# DIRECTIONS
Change "screenshot" to "image" in the material between the lines holding "Click the 18h tick on the time axis" and "pos(959,662)", inclusive, and give those lines again with everything else the same. Leave the pictures out of your answer.

----- DATA SHOWN -----

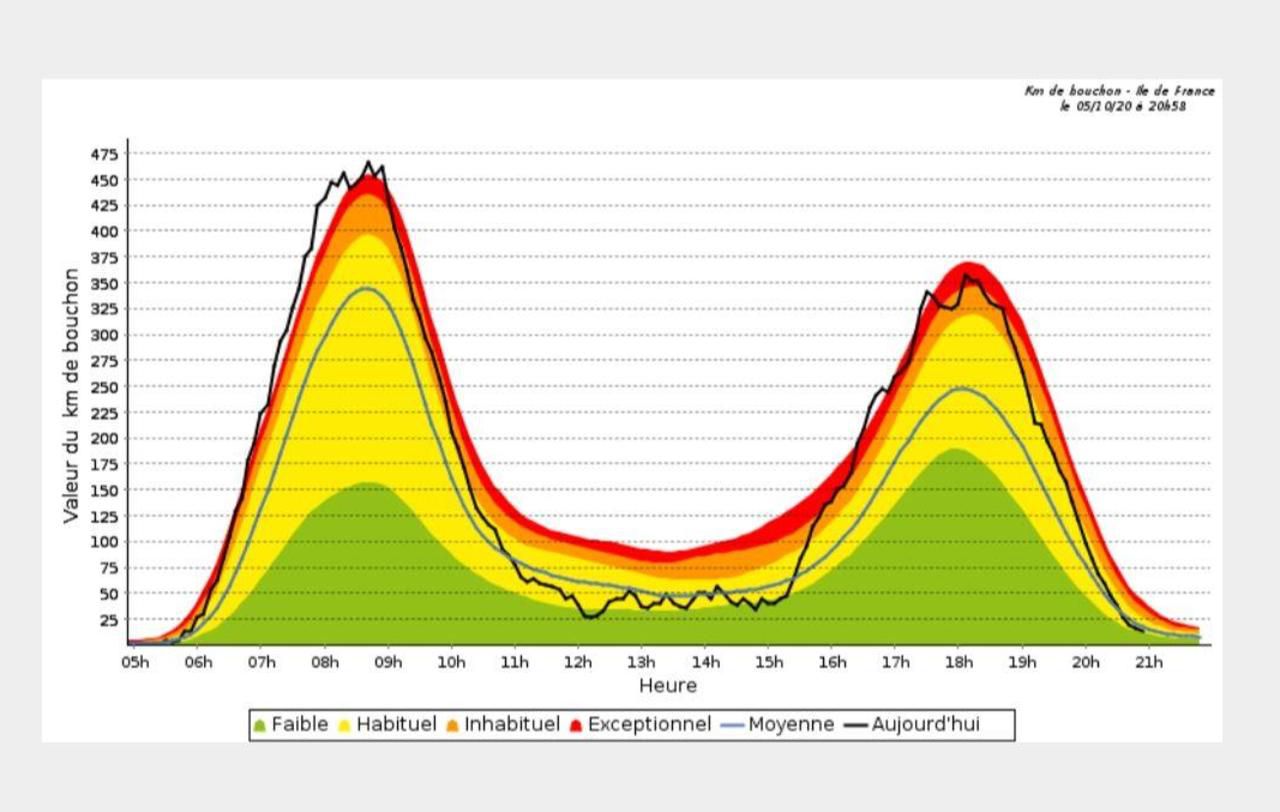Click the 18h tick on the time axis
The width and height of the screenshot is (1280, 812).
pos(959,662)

-----
----- DATA SHOWN -----

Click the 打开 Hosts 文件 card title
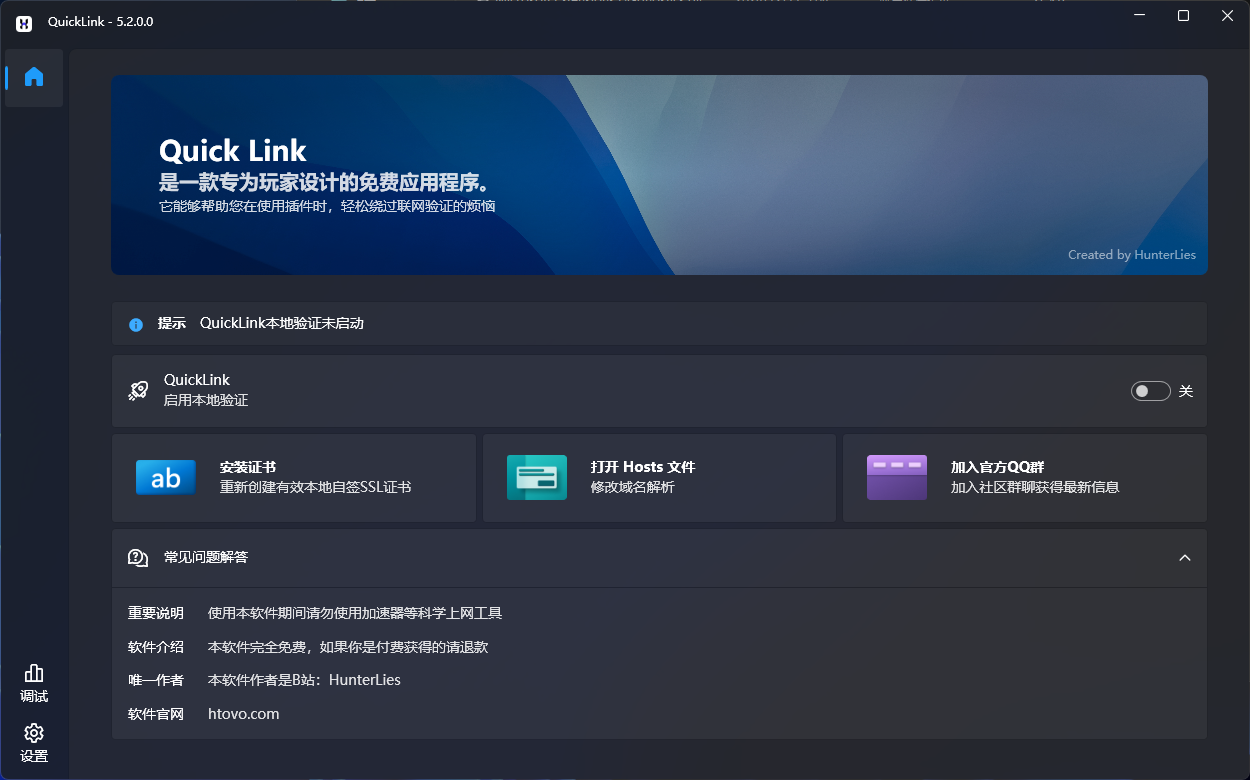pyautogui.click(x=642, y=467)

-----

# SOLUTION BELOW
Click the 18h tick on the time axis
The width and height of the image is (1280, 812).
pos(959,662)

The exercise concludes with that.